GROSSE POINTE PARK — One of the issues Grosse Pointe Park voters will be deciding when they cast their ballots for the November general election is whether they want to permit businesses that sell marijuana to adults inside city limits.
Two different proposals that, if approved, would allow retail marijuana businesses to operate in the Park will be on the Nov. 7 ballot.
City Attorney Morgan McAtamney explained during a Sept. 11 City Council meeting that two recreational marijuana business petitions met the requirements to be placed on the ballot.
“Our former (city) clerk did an exhaustive review of those petitions,” McAtamney said.
She said the city’s ordinances currently block such businesses from the Park.
One of the proposals, the City Cannabis Licensing Charter Amendment, would alter the city’s charter to allow up to two recreational marijuana facilities within the city, require local licensing and fees, and allow officials to “set application or selection criteria, and regulate” their operation, according to the ballot language. The other, the City Open Stores Ordinance, would change the city’s ordinances to allow up to two recreational marijuana businesses to open in the Park.
After the petitions were reviewed by the city clerk, they were forwarded to the Governor’s Office for approval. However, even though McAtamney said the petitions were submitted in a timely fashion and the clerk conducted her review swiftly, the Governor’s Office received so many of these petitions that it declared the petitions needed to have been submitted to the state about two months before Aug. 15 for state officials to be able to review them in time for the November ballot. McAtamney said the city hadn’t even received the petitions by that deadline.

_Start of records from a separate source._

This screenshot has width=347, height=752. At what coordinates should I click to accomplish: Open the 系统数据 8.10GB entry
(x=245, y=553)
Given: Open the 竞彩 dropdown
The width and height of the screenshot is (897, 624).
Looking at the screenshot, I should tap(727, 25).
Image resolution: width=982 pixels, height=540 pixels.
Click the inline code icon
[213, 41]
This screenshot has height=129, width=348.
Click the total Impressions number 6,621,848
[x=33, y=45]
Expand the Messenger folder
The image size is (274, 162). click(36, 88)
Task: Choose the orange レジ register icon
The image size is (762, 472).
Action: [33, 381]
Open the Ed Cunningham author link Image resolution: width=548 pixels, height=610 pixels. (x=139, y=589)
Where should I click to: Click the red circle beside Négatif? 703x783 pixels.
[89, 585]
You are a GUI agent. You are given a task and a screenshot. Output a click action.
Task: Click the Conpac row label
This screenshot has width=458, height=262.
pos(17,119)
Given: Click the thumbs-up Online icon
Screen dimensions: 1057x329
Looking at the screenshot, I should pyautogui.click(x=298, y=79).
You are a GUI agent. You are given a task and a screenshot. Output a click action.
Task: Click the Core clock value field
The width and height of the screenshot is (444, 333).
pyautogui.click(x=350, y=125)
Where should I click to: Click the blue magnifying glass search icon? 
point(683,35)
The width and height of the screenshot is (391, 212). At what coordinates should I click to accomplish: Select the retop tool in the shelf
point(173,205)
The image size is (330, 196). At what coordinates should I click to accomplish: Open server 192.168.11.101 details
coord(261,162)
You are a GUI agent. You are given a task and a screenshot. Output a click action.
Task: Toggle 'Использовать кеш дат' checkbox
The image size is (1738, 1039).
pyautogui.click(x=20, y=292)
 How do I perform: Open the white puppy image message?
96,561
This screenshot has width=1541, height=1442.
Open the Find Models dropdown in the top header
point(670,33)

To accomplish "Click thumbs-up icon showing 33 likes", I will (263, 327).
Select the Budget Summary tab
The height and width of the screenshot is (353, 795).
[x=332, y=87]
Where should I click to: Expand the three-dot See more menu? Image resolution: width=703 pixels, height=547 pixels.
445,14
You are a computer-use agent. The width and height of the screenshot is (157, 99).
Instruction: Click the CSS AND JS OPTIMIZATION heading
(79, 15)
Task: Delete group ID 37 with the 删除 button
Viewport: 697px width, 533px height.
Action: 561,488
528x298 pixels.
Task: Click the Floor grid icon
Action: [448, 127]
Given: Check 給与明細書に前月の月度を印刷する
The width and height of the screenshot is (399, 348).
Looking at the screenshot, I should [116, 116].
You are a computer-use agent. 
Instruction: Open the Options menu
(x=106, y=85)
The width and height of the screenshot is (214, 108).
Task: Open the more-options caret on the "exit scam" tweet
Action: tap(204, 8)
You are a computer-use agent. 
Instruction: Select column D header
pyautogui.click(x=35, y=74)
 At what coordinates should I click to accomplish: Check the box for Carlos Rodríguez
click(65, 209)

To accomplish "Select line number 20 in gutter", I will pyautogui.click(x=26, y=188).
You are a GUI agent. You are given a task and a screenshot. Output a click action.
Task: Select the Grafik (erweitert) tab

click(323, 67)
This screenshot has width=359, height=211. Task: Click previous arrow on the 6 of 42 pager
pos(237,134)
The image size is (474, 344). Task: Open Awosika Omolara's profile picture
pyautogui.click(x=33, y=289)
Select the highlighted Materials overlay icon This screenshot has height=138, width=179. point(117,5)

It was “no one’s fault,” McAtamney said. “Everyone did what they were supposed to do.”
Despite the fact that state officials won’t be reviewing the petitions, McAtamney said they will still be on the ballot.
The City Council isn’t legally allowed to say whether it’s for or against these proposals. Council members can, however, share their opinions as individuals.
“Every single person (on the council) is allowed to advocate personally (for or against the proposals) … but the city and the council” cannot do so as a body, McAtamney said.
At least one city official is already weighing in with his own view.
“I personally am against the marijuana (ballot proposals),” City Councilman Marty McMillan said during the council comment portion of the Sept. 11 meeting. “I think it doesn’t fit our community.”
The fact that these questions are on the ballot at all “should not be seen as testimony one way or another” by the council on these proposals, Mayor Michele Hodges said. In other words, just because the proposals will be on the ballot doesn’t mean city officials as a group endorse or oppose them.
The city and its officials are allowed to provide residents with information about the ballot proposals. City Councilman Tom Caulfield asked that they “make sure we inform our voters as much as possible” that this decision will be in front of them this fall.
“We need to communicate that this is on the ballot for their consideration,” Caulfield continued.